**** Data for this task
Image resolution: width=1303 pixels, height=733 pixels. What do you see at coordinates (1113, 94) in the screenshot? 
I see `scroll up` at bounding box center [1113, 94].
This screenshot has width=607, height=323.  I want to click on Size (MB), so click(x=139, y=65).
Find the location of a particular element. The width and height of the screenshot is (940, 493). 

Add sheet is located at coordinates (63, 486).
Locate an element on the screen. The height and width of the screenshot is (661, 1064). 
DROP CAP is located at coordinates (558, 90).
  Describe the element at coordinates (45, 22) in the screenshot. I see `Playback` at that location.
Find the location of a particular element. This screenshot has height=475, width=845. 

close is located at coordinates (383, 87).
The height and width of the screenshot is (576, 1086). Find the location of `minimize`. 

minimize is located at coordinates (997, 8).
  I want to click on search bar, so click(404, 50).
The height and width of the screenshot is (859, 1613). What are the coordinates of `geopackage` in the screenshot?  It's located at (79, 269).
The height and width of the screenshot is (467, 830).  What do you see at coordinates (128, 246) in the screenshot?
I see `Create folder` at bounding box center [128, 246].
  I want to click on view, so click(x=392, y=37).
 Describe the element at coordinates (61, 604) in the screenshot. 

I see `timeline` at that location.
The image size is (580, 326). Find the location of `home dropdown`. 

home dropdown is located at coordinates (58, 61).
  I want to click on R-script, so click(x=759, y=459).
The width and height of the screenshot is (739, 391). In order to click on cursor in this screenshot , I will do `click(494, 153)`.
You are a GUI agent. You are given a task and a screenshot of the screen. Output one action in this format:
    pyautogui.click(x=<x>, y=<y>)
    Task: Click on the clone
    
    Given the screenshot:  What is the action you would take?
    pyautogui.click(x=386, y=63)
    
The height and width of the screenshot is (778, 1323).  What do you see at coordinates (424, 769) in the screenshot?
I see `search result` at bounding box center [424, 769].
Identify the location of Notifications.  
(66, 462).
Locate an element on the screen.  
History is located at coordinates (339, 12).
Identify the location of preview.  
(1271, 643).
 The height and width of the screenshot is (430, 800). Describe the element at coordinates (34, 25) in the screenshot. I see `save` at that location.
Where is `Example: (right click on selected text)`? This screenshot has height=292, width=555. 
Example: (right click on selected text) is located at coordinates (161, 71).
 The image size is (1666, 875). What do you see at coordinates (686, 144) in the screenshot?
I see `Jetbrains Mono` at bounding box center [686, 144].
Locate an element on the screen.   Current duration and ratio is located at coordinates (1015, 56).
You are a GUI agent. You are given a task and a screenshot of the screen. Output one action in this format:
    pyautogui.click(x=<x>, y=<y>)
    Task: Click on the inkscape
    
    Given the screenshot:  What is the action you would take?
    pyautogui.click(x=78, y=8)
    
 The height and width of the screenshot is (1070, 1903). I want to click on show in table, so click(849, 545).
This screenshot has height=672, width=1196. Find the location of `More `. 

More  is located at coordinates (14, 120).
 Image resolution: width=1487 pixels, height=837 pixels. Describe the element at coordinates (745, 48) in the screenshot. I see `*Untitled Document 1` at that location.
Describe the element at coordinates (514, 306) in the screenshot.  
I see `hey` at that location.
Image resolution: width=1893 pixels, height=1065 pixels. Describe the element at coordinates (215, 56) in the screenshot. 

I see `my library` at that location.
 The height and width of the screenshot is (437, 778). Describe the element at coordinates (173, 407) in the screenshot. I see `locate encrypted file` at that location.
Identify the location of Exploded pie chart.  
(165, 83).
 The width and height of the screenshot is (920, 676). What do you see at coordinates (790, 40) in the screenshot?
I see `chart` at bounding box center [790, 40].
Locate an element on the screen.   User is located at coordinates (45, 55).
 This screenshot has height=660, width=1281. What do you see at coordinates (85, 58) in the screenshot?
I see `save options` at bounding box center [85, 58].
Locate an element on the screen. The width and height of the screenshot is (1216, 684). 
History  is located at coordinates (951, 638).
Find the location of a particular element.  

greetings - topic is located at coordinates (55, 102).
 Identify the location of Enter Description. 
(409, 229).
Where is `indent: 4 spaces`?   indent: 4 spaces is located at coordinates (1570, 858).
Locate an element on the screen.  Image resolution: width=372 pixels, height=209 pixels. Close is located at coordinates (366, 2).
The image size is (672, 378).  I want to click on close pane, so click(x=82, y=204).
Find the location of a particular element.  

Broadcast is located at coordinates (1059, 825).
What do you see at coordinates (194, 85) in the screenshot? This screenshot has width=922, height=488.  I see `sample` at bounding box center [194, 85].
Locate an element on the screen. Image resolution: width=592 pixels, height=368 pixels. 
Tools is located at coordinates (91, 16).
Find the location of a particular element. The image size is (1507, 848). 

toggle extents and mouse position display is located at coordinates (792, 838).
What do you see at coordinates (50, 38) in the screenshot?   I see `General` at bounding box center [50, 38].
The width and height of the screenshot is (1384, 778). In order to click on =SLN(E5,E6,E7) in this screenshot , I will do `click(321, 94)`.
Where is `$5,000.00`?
********
**Task goal**
Could you copy out every one of the records above, line for line and unchanged?

**In response**
Image resolution: width=1303 pixels, height=733 pixels. What do you see at coordinates (1113, 94) in the screenshot? 
I see `scroll up` at bounding box center [1113, 94].
This screenshot has width=607, height=323.  I want to click on Size (MB), so click(x=139, y=65).
Find the location of a particular element. The width and height of the screenshot is (940, 493). 

Add sheet is located at coordinates (63, 486).
Locate an element on the screen. The height and width of the screenshot is (661, 1064). 
DROP CAP is located at coordinates (558, 90).
  Describe the element at coordinates (45, 22) in the screenshot. I see `Playback` at that location.
Find the location of a particular element. This screenshot has height=475, width=845. 

close is located at coordinates (383, 87).
The height and width of the screenshot is (576, 1086). Find the location of `minimize`. 

minimize is located at coordinates (997, 8).
  I want to click on search bar, so click(404, 50).
The height and width of the screenshot is (859, 1613). What are the coordinates of `geopackage` in the screenshot?  It's located at (79, 269).
The height and width of the screenshot is (467, 830).  What do you see at coordinates (128, 246) in the screenshot?
I see `Create folder` at bounding box center [128, 246].
  I want to click on view, so click(x=392, y=37).
 Describe the element at coordinates (61, 604) in the screenshot. 

I see `timeline` at that location.
The image size is (580, 326). Find the location of `home dropdown`. 

home dropdown is located at coordinates (58, 61).
  I want to click on R-script, so click(x=759, y=459).
The width and height of the screenshot is (739, 391). In order to click on cursor in this screenshot , I will do `click(494, 153)`.
You are a GUI agent. You are given a task and a screenshot of the screen. Output one action in this format:
    pyautogui.click(x=<x>, y=<y>)
    Task: Click on the clone
    
    Given the screenshot:  What is the action you would take?
    pyautogui.click(x=386, y=63)
    
The height and width of the screenshot is (778, 1323).  What do you see at coordinates (424, 769) in the screenshot?
I see `search result` at bounding box center [424, 769].
Identify the location of Notifications.  
(66, 462).
Locate an element on the screen.  
History is located at coordinates (339, 12).
Identify the location of preview.  
(1271, 643).
 The height and width of the screenshot is (430, 800). Describe the element at coordinates (34, 25) in the screenshot. I see `save` at that location.
Where is `Example: (right click on selected text)`? This screenshot has height=292, width=555. 
Example: (right click on selected text) is located at coordinates (161, 71).
 The image size is (1666, 875). What do you see at coordinates (686, 144) in the screenshot?
I see `Jetbrains Mono` at bounding box center [686, 144].
Locate an element on the screen.   Current duration and ratio is located at coordinates (1015, 56).
You are a GUI agent. You are given a task and a screenshot of the screen. Output one action in this format:
    pyautogui.click(x=<x>, y=<y>)
    Task: Click on the inkscape
    
    Given the screenshot:  What is the action you would take?
    pyautogui.click(x=78, y=8)
    
 The height and width of the screenshot is (1070, 1903). I want to click on show in table, so click(849, 545).
This screenshot has height=672, width=1196. Find the location of `More `. 

More  is located at coordinates (14, 120).
 Image resolution: width=1487 pixels, height=837 pixels. Describe the element at coordinates (745, 48) in the screenshot. I see `*Untitled Document 1` at that location.
Describe the element at coordinates (514, 306) in the screenshot.  
I see `hey` at that location.
Image resolution: width=1893 pixels, height=1065 pixels. Describe the element at coordinates (215, 56) in the screenshot. 

I see `my library` at that location.
 The height and width of the screenshot is (437, 778). Describe the element at coordinates (173, 407) in the screenshot. I see `locate encrypted file` at that location.
Identify the location of Exploded pie chart.  
(165, 83).
 The width and height of the screenshot is (920, 676). What do you see at coordinates (790, 40) in the screenshot?
I see `chart` at bounding box center [790, 40].
Locate an element on the screen.   User is located at coordinates (45, 55).
 This screenshot has height=660, width=1281. What do you see at coordinates (85, 58) in the screenshot?
I see `save options` at bounding box center [85, 58].
Locate an element on the screen. The width and height of the screenshot is (1216, 684). 
History  is located at coordinates (951, 638).
Find the location of a particular element.  

greetings - topic is located at coordinates (55, 102).
 Identify the location of Enter Description. 
(409, 229).
Where is `indent: 4 spaces`?   indent: 4 spaces is located at coordinates (1570, 858).
Locate an element on the screen.  Image resolution: width=372 pixels, height=209 pixels. Close is located at coordinates (366, 2).
The image size is (672, 378).  I want to click on close pane, so click(x=82, y=204).
Find the location of a particular element.  

Broadcast is located at coordinates (1059, 825).
What do you see at coordinates (194, 85) in the screenshot? This screenshot has width=922, height=488.  I see `sample` at bounding box center [194, 85].
Locate an element on the screen. Image resolution: width=592 pixels, height=368 pixels. 
Tools is located at coordinates (91, 16).
Find the location of a particular element. The image size is (1507, 848). 

toggle extents and mouse position display is located at coordinates (792, 838).
What do you see at coordinates (50, 38) in the screenshot?   I see `General` at bounding box center [50, 38].
The width and height of the screenshot is (1384, 778). In order to click on =SLN(E5,E6,E7) in this screenshot , I will do `click(321, 94)`.
Where is `$5,000.00`?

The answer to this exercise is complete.